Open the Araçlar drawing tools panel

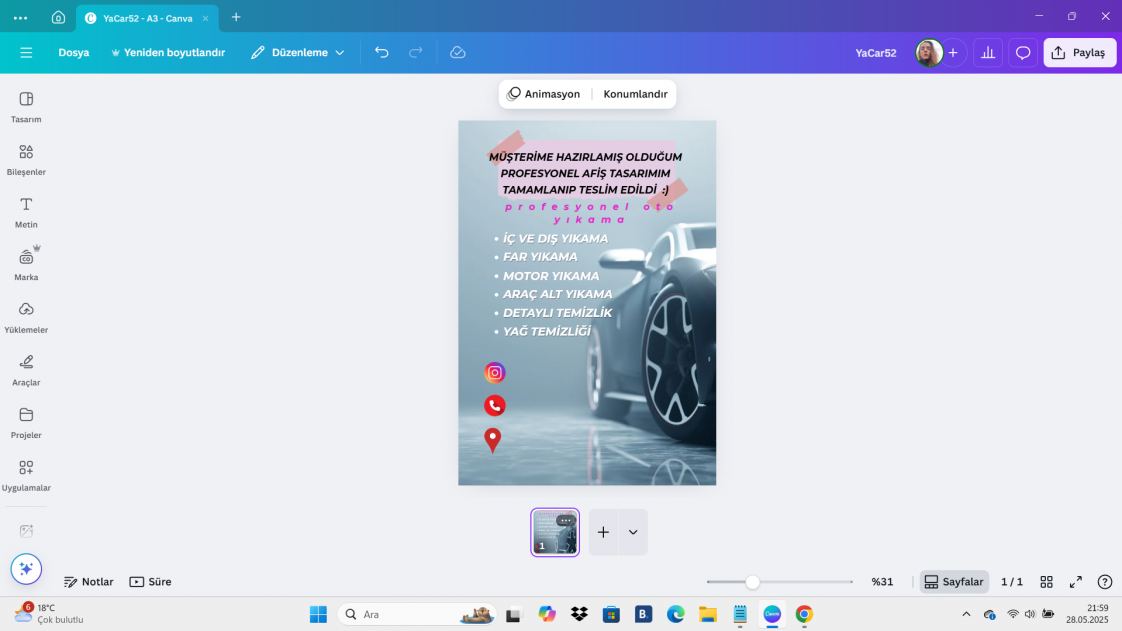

::::

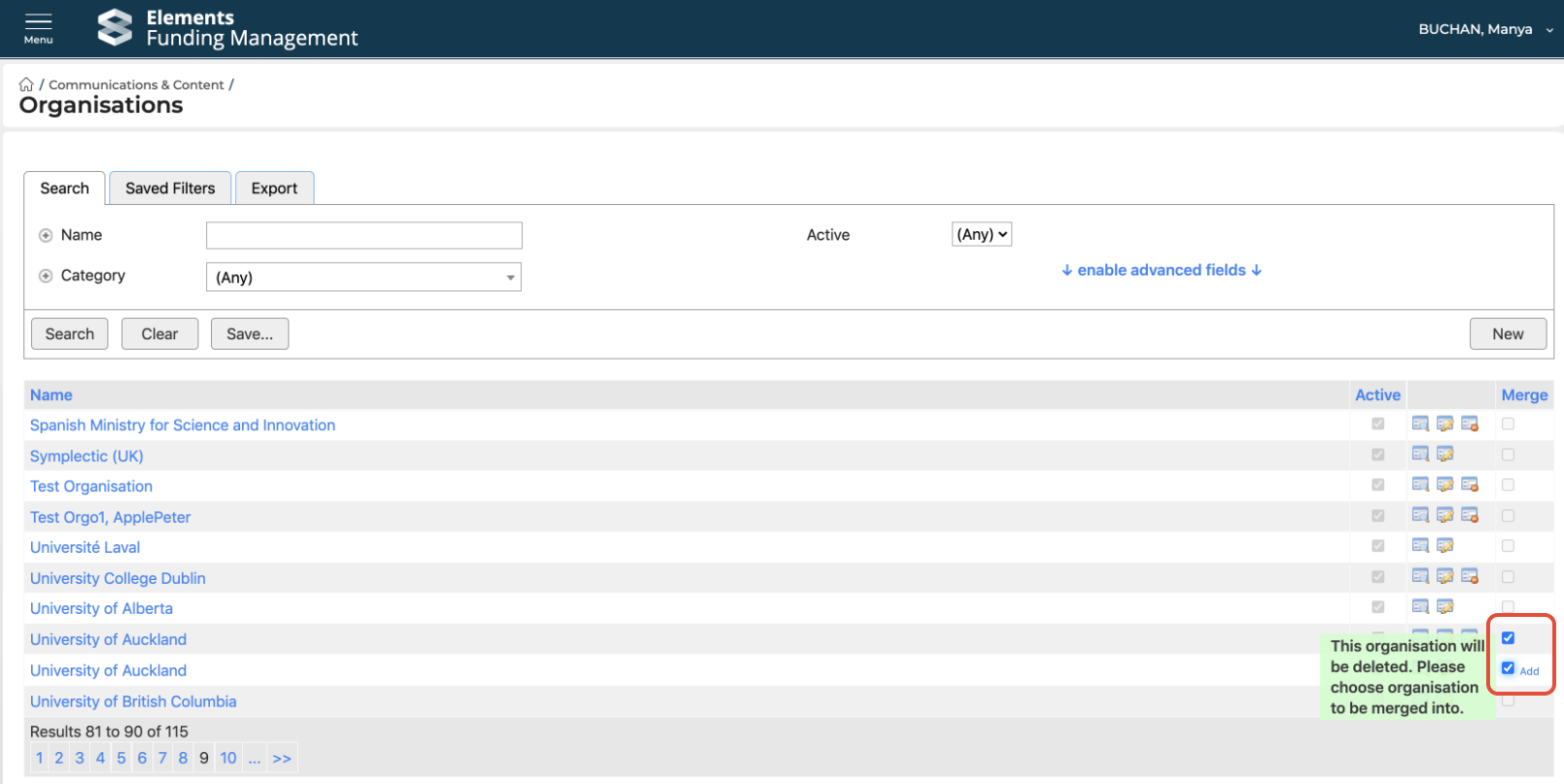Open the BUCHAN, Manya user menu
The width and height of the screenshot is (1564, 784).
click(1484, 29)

::::

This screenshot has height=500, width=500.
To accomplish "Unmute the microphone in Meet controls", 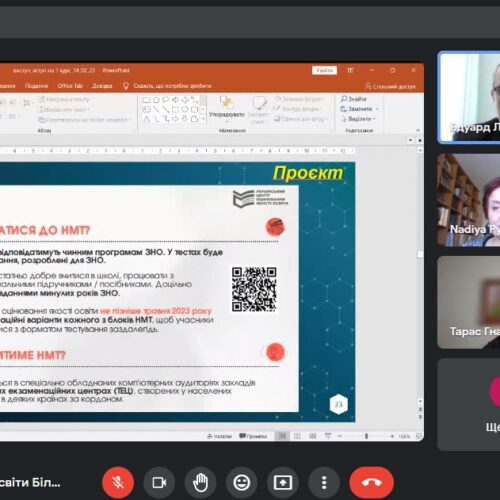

::::

> **Exercise prompt**:
Look above for the line with "This screenshot has height=500, width=500." and the line with "the microphone in", then restate exactly those two lines and all lines between them, with no pictures.

> **Response area**:
This screenshot has height=500, width=500.
To accomplish "Unmute the microphone in Meet controls", 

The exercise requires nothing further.